Joe Costello, T.D., says global development must protect the world’s poorest countries14/3/12
Minister of State for Trade and Development Joe Costello, T.D., told a public lecture in Trinity College today:
“Climate change is threatening the livelihoods of the world’s poorest people and could drive an additional 90 million people into extreme poverty by 2050,”
Speaking on the theme of sustainable development, Minister Costello warned that gains achieved in the developing world since the turn of the century could be reversed unless the international community strikes a balance between the economic, social and environmental pillars of development. Minister Costello said:
“Between 2005 and 2010, the number of poor people around the world fell by nearly half a billion. There are now 40 million more children in school than at the turn of the millennium. But while there have been many positives, the Millennium Development Goals (MDG) approach has also revealed flaws. Global targets and results have hidden inequalities across regions and countries. Vital issues such as sustainable growth, job creation, and trade were not adequately addressed in the MDGs.
The MDG Framework fails to sufficiently address environmental concerns including climate change. However, upcoming international processes offer opportunities for the international community to begin to address these issues. Building on the achievements of the Busan agreement, the Rio+20 conference taking place in June 2012 will engage all states on the issue of the green economy. Ireland will take an active role in these processes.
During our Presidency of the European Union, we will bring our strong focus on hunger and nutrition to bear and highlight the growing impact of climate change on the poorest countries and communities.

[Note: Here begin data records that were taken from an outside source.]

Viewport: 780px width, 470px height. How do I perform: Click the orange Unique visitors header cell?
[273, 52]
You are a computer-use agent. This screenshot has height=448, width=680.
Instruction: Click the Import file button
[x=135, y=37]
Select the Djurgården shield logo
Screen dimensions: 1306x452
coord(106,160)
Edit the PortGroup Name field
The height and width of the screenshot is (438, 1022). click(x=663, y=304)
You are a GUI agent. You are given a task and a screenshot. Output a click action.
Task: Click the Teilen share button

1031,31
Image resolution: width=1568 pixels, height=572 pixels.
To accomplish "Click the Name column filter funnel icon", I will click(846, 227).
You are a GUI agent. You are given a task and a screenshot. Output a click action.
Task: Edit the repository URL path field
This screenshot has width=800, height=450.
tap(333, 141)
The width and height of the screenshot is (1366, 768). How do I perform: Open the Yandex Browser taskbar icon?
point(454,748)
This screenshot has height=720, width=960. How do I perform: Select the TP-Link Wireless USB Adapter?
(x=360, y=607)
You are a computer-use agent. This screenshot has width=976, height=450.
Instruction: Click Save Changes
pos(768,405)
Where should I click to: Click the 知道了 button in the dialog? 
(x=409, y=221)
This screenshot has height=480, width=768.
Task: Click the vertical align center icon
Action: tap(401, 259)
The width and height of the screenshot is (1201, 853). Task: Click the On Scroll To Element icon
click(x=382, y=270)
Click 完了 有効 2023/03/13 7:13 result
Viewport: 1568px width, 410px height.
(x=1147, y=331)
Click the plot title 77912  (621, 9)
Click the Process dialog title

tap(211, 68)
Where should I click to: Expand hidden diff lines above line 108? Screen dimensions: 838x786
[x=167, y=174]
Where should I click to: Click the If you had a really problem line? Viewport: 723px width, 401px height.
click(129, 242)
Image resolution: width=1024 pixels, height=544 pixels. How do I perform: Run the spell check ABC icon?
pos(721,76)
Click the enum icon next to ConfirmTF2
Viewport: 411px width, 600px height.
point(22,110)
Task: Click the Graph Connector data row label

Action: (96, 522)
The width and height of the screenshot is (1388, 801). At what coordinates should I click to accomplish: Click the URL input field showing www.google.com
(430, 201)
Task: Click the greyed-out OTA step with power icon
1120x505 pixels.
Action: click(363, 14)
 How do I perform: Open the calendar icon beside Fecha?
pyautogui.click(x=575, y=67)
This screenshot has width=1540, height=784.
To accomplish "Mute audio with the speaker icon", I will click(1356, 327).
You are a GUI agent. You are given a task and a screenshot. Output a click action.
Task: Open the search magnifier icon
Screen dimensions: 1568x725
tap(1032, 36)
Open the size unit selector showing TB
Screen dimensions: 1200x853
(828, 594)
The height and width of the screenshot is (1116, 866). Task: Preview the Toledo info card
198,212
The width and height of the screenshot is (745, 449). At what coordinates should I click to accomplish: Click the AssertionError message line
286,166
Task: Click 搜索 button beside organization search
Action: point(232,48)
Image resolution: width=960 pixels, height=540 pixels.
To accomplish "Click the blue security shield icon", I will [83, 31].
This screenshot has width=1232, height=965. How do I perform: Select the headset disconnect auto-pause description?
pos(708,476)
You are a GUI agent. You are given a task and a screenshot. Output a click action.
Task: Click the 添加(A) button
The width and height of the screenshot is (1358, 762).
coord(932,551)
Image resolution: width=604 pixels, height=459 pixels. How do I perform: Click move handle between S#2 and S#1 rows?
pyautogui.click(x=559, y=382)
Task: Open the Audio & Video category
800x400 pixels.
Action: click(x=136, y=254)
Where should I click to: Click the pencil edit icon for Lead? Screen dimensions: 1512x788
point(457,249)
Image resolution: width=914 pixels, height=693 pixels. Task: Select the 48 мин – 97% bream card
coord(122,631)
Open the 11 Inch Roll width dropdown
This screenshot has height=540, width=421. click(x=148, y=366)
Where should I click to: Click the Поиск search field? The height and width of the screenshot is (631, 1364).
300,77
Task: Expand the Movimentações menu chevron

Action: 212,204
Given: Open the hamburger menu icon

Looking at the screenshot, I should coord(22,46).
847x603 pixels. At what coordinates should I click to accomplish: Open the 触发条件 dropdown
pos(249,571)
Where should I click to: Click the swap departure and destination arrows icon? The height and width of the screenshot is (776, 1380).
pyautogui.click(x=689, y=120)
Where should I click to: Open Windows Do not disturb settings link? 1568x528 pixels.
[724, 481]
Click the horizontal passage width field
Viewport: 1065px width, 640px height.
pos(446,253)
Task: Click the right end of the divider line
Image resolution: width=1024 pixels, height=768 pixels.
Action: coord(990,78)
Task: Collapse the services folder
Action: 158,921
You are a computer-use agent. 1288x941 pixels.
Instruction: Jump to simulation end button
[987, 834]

Through our engagement with international processes, we will work to ensure that issues of hunger, nutrition and climate justice are reflected in the MDG Review Summit in September 2013 and the post 2015 process.”
Minister Costello said that many people had raised the issues of hunger, nutrition and climate change during the public consultations for the Review of the White Paper on Irish Aid.
“I have launched an inclusive, national, consultative process to ensure the Irish public has an opportunity to fully engage with this review. Two public consultations have been held in Limerick and Cork with two more to follow in Dublin and Sligo. We are also holding discussions with the Private Sector, NGOs, Diaspora groups living in Ireland, the Oireachtas and our partners in developing countries.
It is clear that bridging the gap between sustainable development and development cooperation is a key challenge.”
Minister Costello paid tribute to the work of the OECD Development Assistance Committee in making international assistance more relevant and more effective and to the Trinity International Development Initiative (TIDI) and UCD’s Human Development Initiative (HDI) for organising the public lecture, ‘Sustainable Development and the Future of Development Cooperation’.